> [Data]

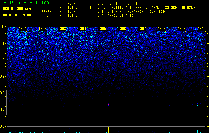The width and height of the screenshot is (209, 133).
Task: Click the 1.0 kHz axis label
Action: coord(3,60)
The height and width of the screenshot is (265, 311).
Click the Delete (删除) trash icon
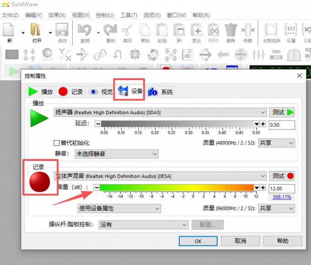231,31
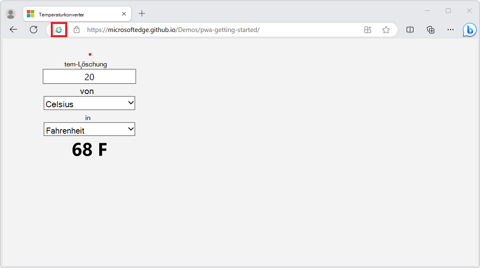Click the profile avatar icon
Screen dimensions: 480x268
pos(10,13)
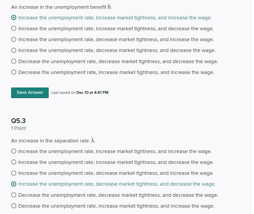Select 'increase tightness, and decrease the wage' in Q5.3
Viewport: 254px width, 214px height.
tap(13, 162)
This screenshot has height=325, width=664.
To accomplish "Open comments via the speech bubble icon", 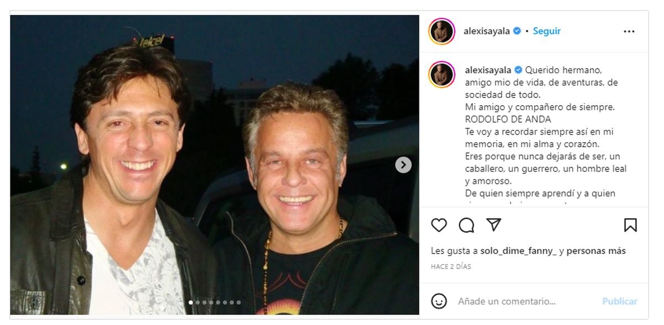I will [466, 225].
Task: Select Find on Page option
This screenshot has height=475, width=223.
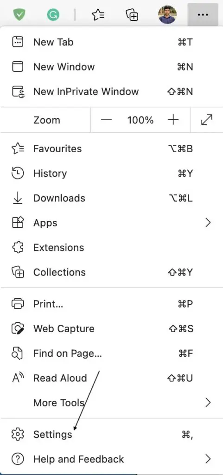Action: point(111,353)
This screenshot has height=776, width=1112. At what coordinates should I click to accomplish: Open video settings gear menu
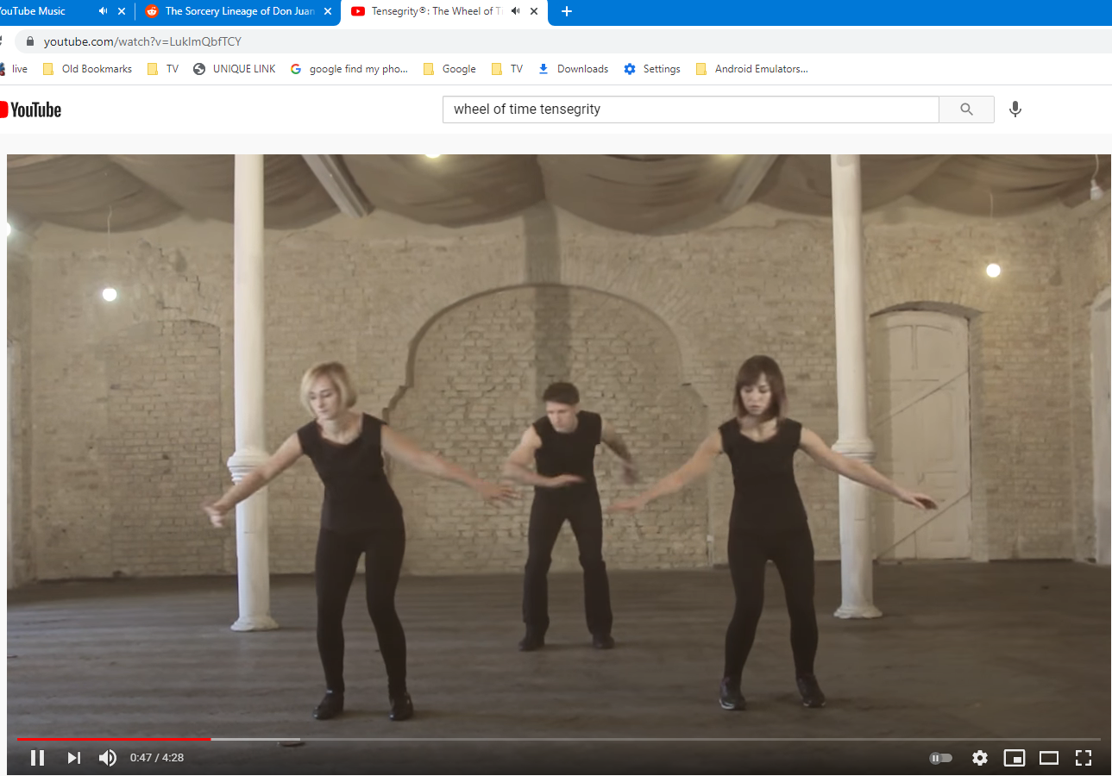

> [Action item]
Take the line that contains "Task: Select Find on Page option" and every line after it down to the last line of the entries above, and output them exactly, with nothing else and no pictures.

> [Task output]
Task: Select Find on Page option
This screenshot has height=475, width=223.
Action: point(111,353)
This screenshot has height=776, width=1112. At what coordinates should I click to accomplish: Open video settings gear menu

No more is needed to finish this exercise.